Description of the task: Retype, word for word, every line of the records below starting at the one that contains "Task: Click the" and ending at the one that contains "Image resolution: width=675"; include both of those lines and nothing more.

Information supplied:
════════
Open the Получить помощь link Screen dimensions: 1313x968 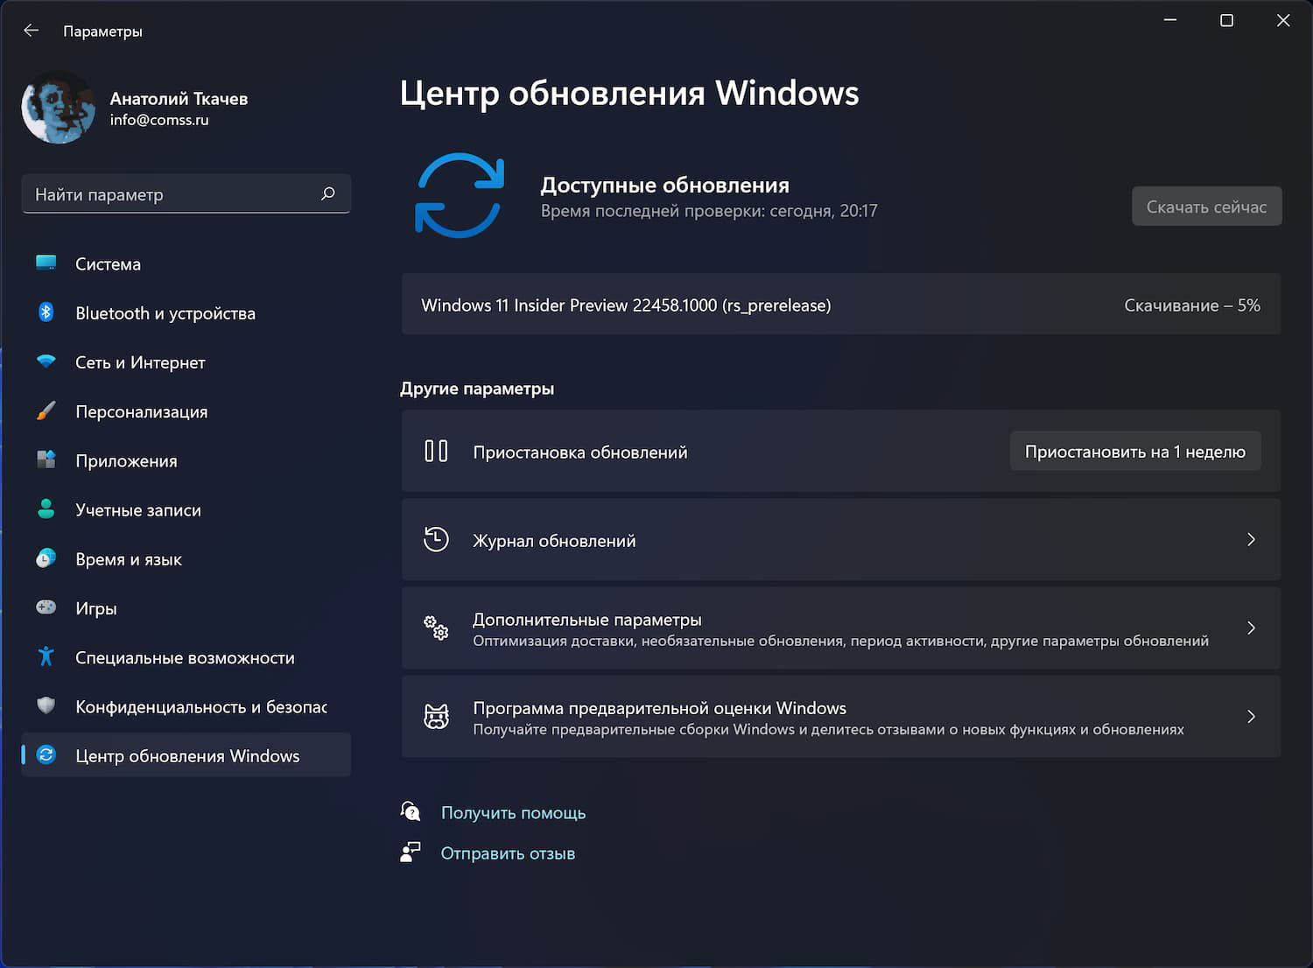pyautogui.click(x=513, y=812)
════════
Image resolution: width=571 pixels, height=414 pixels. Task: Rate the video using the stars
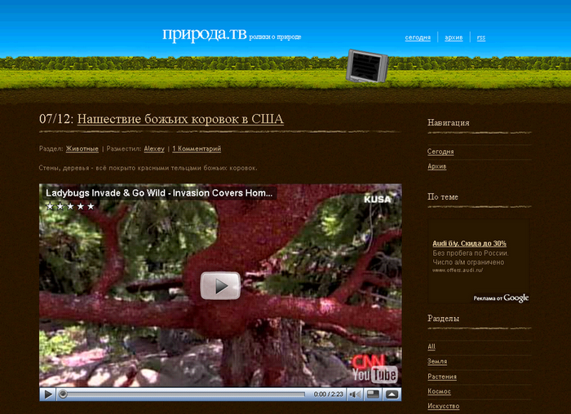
════════
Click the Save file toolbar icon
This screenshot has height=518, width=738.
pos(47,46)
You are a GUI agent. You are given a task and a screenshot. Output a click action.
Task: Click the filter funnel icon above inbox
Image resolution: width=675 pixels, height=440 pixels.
════════
Exercise response:
Task: Click the filter funnel icon above inbox
Image resolution: width=675 pixels, height=440 pixels.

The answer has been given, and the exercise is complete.